This story may have just been an amalgamation of other media: Jeeves and Wooster, a few choice lines of King’s Bounty, A Christmas Carol, Scrubs and The Ugly Duckling.
Is there anything else we should know about you?
I had an operation on my eyes when I was about ten and now I have artificial lenses in my eyes that, when light hits them, occasionally shine like a cat’s.
On a perfect day off, what do you do?
As much as I possibly can: jog or walk, read, go to the shopping centre nearby for coffee and to look at the bookstore and gaming store, play computer games, work on French a bit, do some musical things, teach a student or two and catch up with friends, maybe a movie or poker or something.
If you found a treasure box, what would it look like? And what would it contain?
Probably I would hope it contained treasure, both from some fantastical imagery and financial gain. To that end, it’d be a big, archaic chest with an unnecessarily large lock.
What was the best show you ever saw, and why?

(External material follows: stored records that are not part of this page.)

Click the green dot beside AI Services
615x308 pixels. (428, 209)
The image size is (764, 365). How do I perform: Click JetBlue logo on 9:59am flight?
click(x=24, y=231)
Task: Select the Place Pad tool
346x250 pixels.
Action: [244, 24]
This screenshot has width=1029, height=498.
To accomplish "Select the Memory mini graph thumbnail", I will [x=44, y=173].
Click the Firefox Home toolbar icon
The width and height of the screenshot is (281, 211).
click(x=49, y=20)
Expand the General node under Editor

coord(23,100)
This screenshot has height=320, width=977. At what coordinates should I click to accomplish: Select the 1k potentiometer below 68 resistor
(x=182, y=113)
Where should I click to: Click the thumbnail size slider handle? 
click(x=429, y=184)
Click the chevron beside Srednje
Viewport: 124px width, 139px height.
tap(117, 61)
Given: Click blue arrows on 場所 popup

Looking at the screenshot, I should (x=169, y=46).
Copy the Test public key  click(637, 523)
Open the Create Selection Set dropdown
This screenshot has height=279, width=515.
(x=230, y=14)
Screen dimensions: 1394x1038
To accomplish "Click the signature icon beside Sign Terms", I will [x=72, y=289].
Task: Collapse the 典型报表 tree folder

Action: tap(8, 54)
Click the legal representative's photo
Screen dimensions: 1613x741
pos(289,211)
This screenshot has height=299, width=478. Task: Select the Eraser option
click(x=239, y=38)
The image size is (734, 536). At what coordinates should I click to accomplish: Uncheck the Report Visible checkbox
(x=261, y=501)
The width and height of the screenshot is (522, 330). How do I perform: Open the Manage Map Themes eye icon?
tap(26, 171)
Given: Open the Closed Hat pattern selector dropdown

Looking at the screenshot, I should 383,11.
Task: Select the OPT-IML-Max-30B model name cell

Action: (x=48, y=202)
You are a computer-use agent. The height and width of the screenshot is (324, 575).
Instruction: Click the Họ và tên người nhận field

I loved seeing The Bens in concert. I don’t understand why more musical geniuses don’t collaborate more often. Is it the artistic temperament? I mean, plenty of artists do, but mostly the kind that have talented voices or are skilled instrumentalists; not the all-round musical artists like Ben Folds, Kweller and Lee were. Lee is a pop artist, but it’s clear that he knows that and doesn’t take some of his stuff too seriously; seeing him with the ASO and in The Bens it’s clear he knew what he was doing.